COSENZA: Micai - Vaisanen, Meroni, Martino - Rispoli, Brescianini, Calo, D'Orazio - Marras, Zilli, Finotto. A disp.: Marson, Lai, Venturi, Salihamidzic, Agostinelli, Florenzi, Praszelik, Kornvig, Cortinovis, D'Urso, Nasti, Delic. All. Viali
VENEZIA: Joronen - Hristov, Ceppitelli, Carboni - Candela, Andersen, Tessmann, Ellertsson, Zampano - Johnsen, Pohjanpalo. A disp.: Bertinato, Neri, Modolo, Sverko, Busio, Milanese, Ciervo, Cheryshev, Pierini, Novakovich.
MARCATORI: 34' pt Pohjanpalo (V), 45' st D'Urso (V)

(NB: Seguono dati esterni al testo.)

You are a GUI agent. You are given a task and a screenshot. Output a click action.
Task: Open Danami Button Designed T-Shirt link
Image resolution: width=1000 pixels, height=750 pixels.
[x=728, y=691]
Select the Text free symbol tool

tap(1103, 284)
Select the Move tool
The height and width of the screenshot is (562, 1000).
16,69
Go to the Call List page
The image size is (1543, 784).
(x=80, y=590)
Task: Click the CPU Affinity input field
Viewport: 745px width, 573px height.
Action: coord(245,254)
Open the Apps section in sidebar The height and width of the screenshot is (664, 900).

Un pari, quello contro il Venezia, che non lascia pienamente soddisfatto il Cosenza il quale rimane ancora ingarbugliato nella zona pericolosa della classifica e adesso deve guardarsi le spalle dal Brescia, impegnato domani a Parma e che, in caso di vittoria delle Rondinelle, relegherebbe i Lupi rossoblù in un piazzamento playout sfavorevole. La partita è di marca prevalentemente locale, con Marras alquanto pimpante. Occasione per il Cosenza al ventiduesimo con D'Orazio che di testa impegna Joronen. Al 34' pt, però, arriva il vantaggio lagunare firmato dal suo giocatore più in forma, Pohjanpalo, il quale trafigge Micai di testa. Nella ripresa, con il Cosenza alle corde in termini di risultato, mister Viali tenta d rivoluzionare l'assetto tattico. Alla fine il pari arriverà al novantesimo con D'Urso che, sempre di testa, supera il portiere ospite. Adesso la trasferta di Ascoli saprà molto di verità.